• _Given text_
# Elgin/Monark, Please Help With Any Info????



## Carbon (Jan 4, 2012)

So, I bought this bike over on Ratrod bikes and would love to know exactly what I may have, I don't have the bike in my possesion yet so don't have the serial number to help. There is little to no info on anything such as this on the web so hoping some of you old school guru's can shed a little light on this for me. It appears to be an Elgin but looks like a Monark??? To me they look like factory brads holding the headbadge on, were there any years that Monark produced Elgins? Heres a couple of pics from the seller. Thanks in advance.


----------



## ohdeebee (Jan 4, 2012)

Looks all Monark to me. Other than the headbadge, nothing looks Elgin -esque to me. The headbadge was probably added on.


----------



## RMS37 (Jan 4, 2012)

I noted this in a PM but as there is a thread growing...

There is virtually no information I know of to clarify the story about  Monark built Elgin/JCH bicycles. In spite of that, Monark “Rocket” framed  bicycles turn up reasonably frequently badged for Sears as J.C.  Higgins, and occasionally badged as Elgins. 

  This picture on Nostalgic Dave’s site is of a likely prewar Monark Elgin

http://www.nostalgic.net/bicycle54/picture119

  The bike in that picture appears to have rear exit dropouts (not a  great picture) which were used by Monark before WW2. Your bike has  forward exit drop outs and an Elgin badge which certainly looks original  to the frame. 

  I don’t know when Monark changed to forward exit dropouts but it was  likely after 1941-42. The re-branding of Sear’s bicycle line occurred in  early 1947 so that would place your bike into very early 1947 at the  latest. Couple those facts and the frame was probably produced between  late 1945 and the end of 1946. 

Best,

Phil


----------



## Carbon (Jan 4, 2012)

Thanks again Phil, so nice to find info on great old bikes like this. I feel a very nice auto base/clear urethane paint job coming for this one, maybe a medium to dark blue with a light blue forward scallop style design, not sure yet. Kind of on the fence about a possible Military themed dark green and black bmx styled setup, i'll have to think on it for a bit.

• _Problem requirements_
Repeat, word for word, the stretch of the Elgin/Monark bike thread above that opens with the words "I noted this" and closes with "badged as Elgins.".

• _Data shown_
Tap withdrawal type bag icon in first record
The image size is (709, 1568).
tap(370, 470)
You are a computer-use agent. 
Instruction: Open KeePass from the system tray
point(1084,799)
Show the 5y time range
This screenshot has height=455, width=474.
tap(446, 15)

...

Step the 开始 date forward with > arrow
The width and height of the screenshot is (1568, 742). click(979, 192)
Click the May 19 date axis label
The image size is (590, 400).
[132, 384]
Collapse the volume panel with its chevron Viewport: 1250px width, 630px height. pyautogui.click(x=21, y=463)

* * *

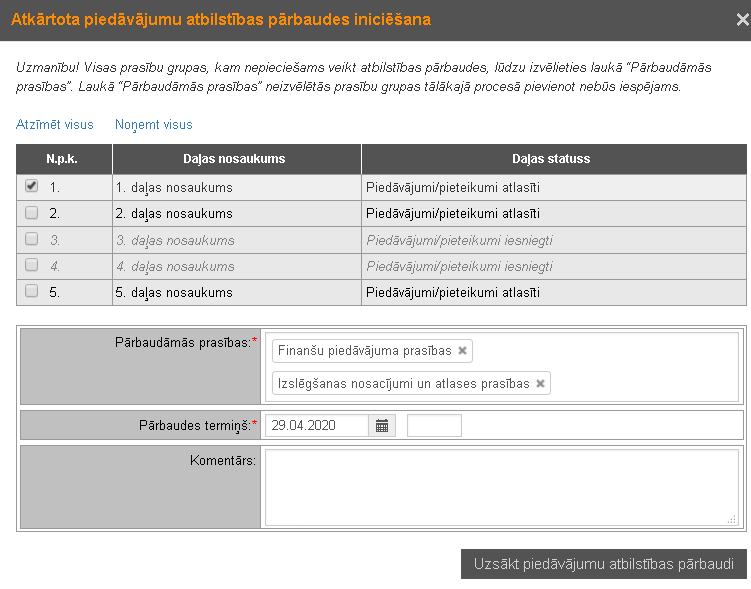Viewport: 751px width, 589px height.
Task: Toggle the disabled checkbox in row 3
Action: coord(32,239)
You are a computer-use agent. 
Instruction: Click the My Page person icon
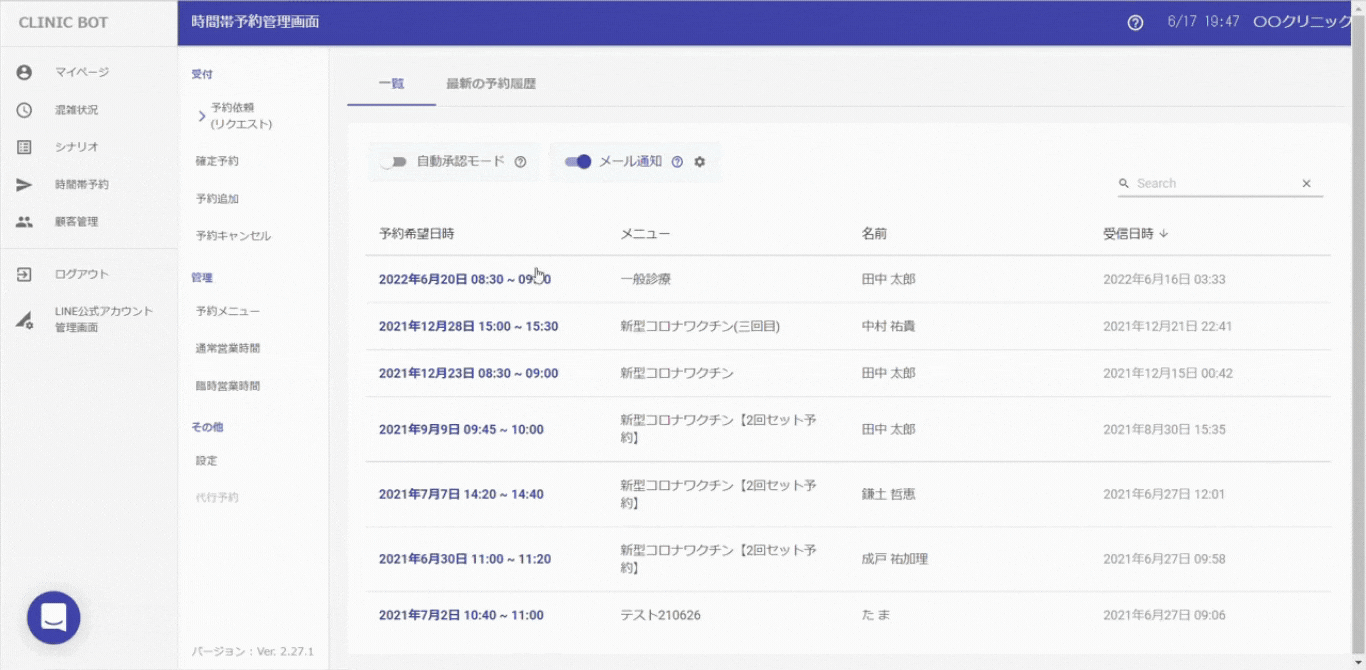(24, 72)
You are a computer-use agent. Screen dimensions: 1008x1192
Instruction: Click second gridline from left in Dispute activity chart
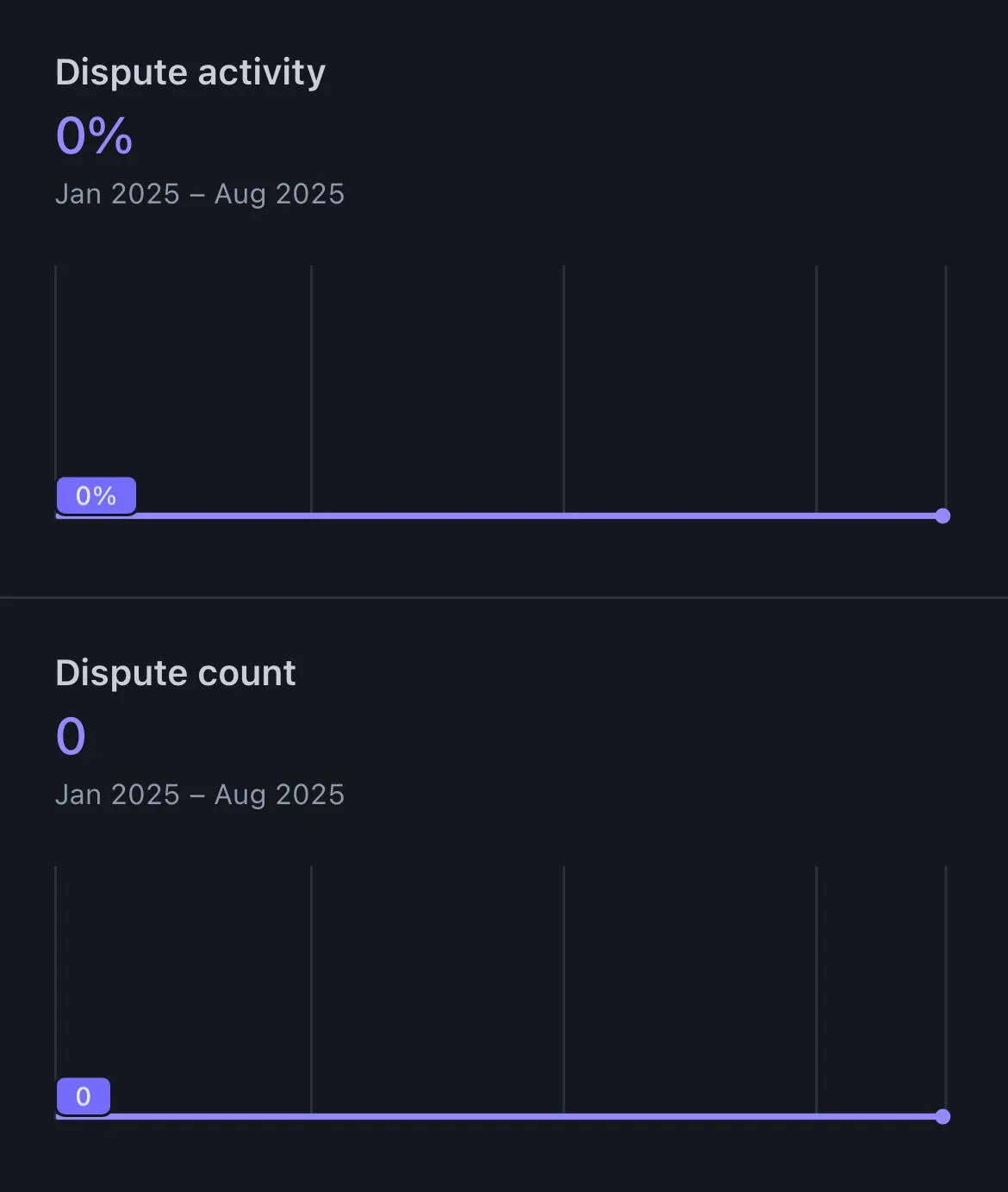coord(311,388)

• _Completed task_
I noted this in a PM but as there is a thread growing...

There is virtually no information I know of to clarify the story about  Monark built Elgin/JCH bicycles. In spite of that, Monark “Rocket” framed  bicycles turn up reasonably frequently badged for Sears as J.C.  Higgins, and occasionally badged as Elgins.